We could do likewise in the environment:

resource_registry:
   OS::TripleO::ControllerConfig: puppet/controller-config.yaml
   ...
   constraints:
     OS::TripleO::ControllerConfig:
     - allowed_values:
       - puppet/controller-config.yaml,
       - foo/other-config.yaml]

These constraints would be enforced at stack validation time such that the
environment would be rejected if the optional constraints were not met.

I like this approach.

Originally, I was thinking it might be cleaner to encode the
relationship in the opposite direction. Something like this in
puppet/controller-config.yaml:

implements:
   OS::TripleO::ControllerConfig

But then, you leave it up to the external tools (a UI, etc) to know
how to discover these implementing templates. If they're explicitly
listed in a list as in your example, that helps UI's / API's more
easily present these choices. Maybe it could work both ways.

Yeah the strict interface definition is basically the TOSCA approach
referenced by Thomas in my validation thread, and while I'm not opposed to
that, it just feels like overkill for this particular problem.

I don't see any mutually exclusive logic here, we could probably consider
adding resource_registry constraints and still add interfaces later if it
becomes apparent we really need them - atm I'm just slightly wary of adding
more complexity to already complex templates, and also on relying on deep
introspection to match up interfaces (when we've got no deep validation
capabilities at all in heat atm) vs some simple rules in the environment.

Sounds like we've got enough consensus on this idea to be worth raising a
spec, I'll do that next week.

I had originally been thinking of it like slagle describes, from the child up to the parent as well. What I like about that approach is that it achieves a more pluggable model when you think about extensions that aren't accepted or applicable in TripleO upstream.

If someone comes along and adds a new ControllerConfig to your above example, they have to edit whatever environment you're talking about that defines the constraints (I'm call it overcloud-something.yaml for now).

This becomes a problem from a packaging point of view, especially when you factor in non-TripleO integrators (without revealing too much inside baseball, think partner integrations).

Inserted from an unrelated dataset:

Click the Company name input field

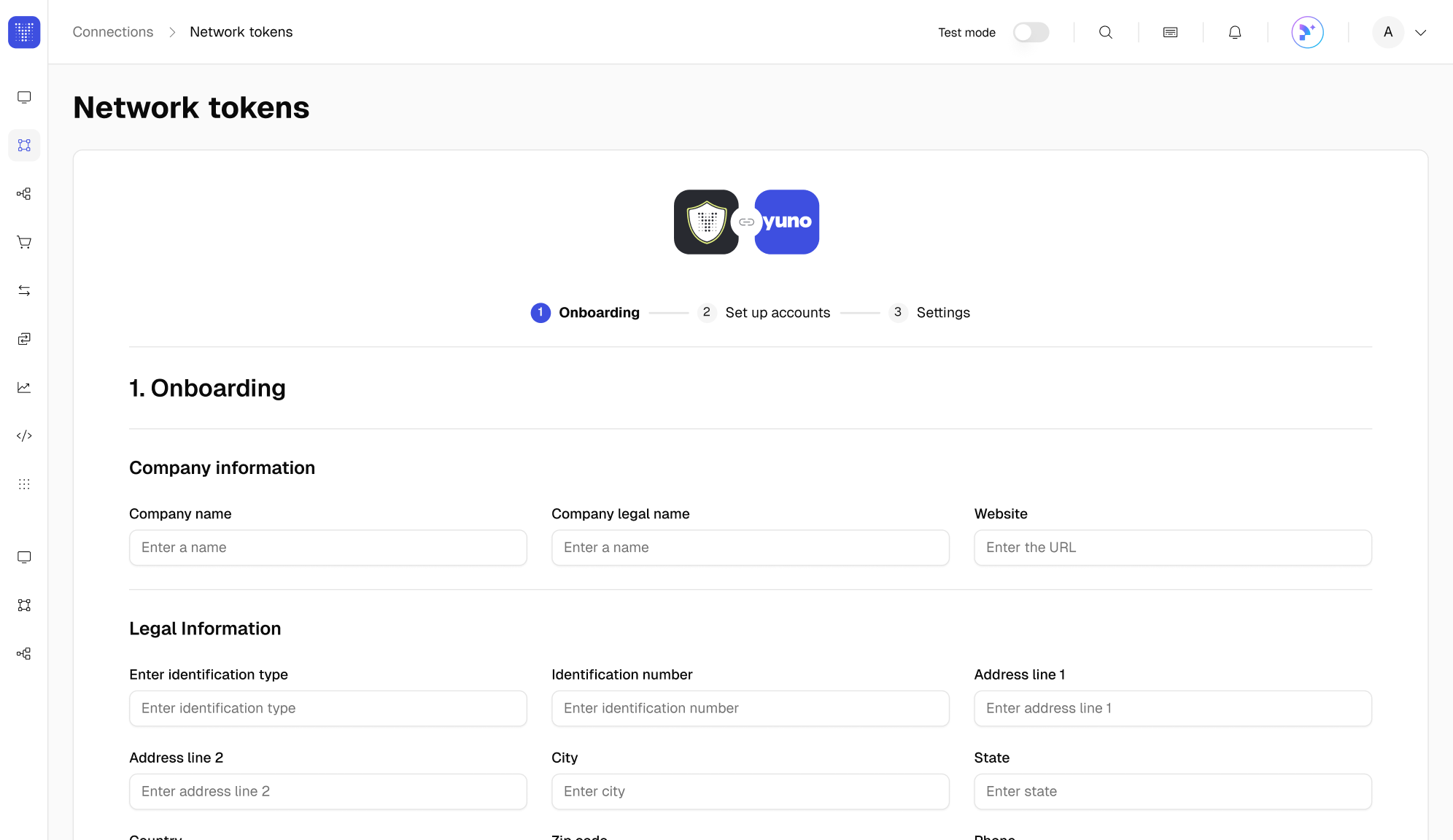point(328,548)
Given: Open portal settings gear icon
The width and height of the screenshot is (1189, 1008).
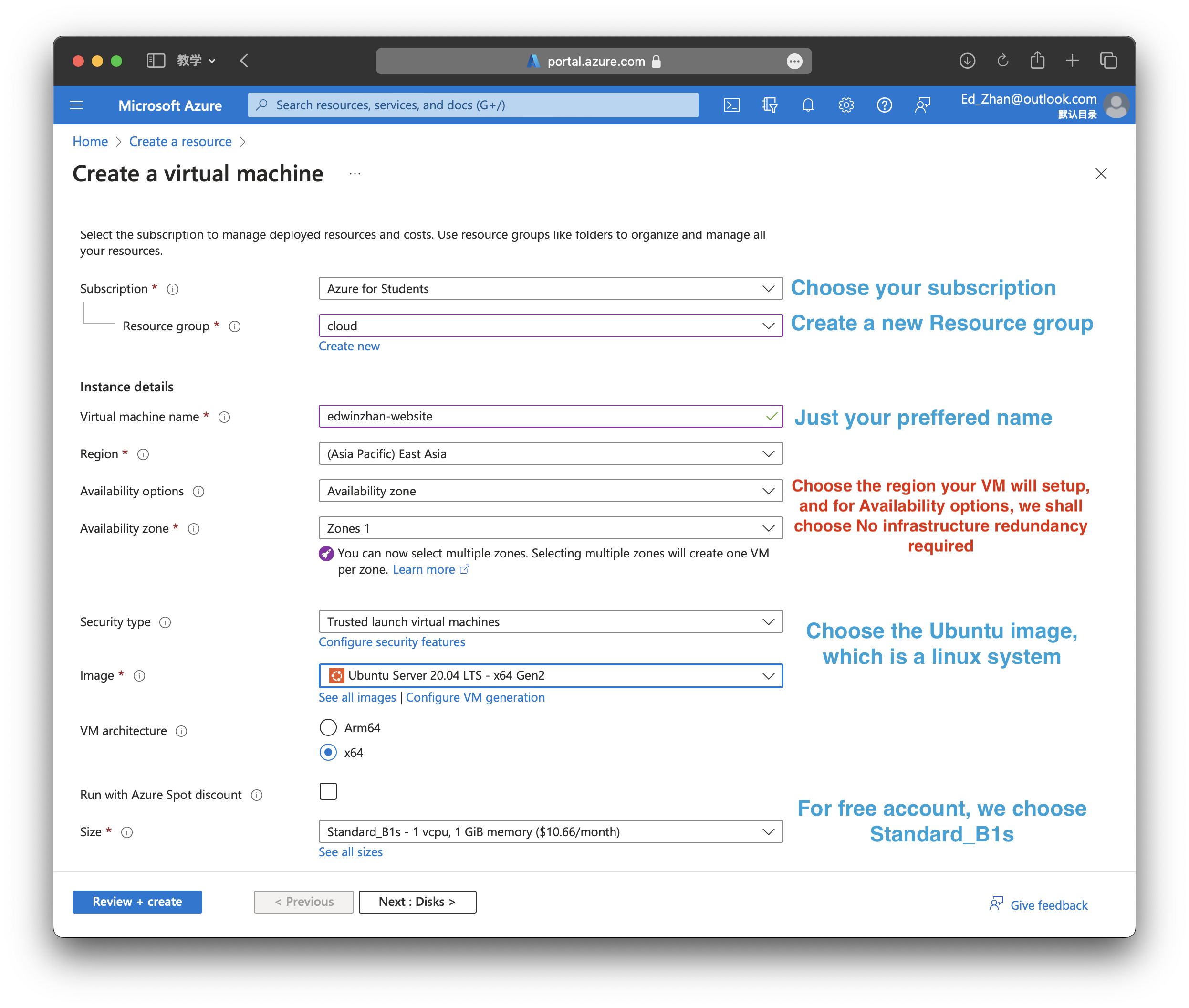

How do I add in an extra package (RPM, DEB, whatever) that provides that ControllerConfig and have it picked up as a valid option?

We don't want to be editing the overcloud-something.yaml because it's owned by another package and there's the potential for conflicts if multiple extra implementations start stepping on each other.

An interface/discovery sort of mechanism, which I agree is more complex, would be easier to work with in those cases.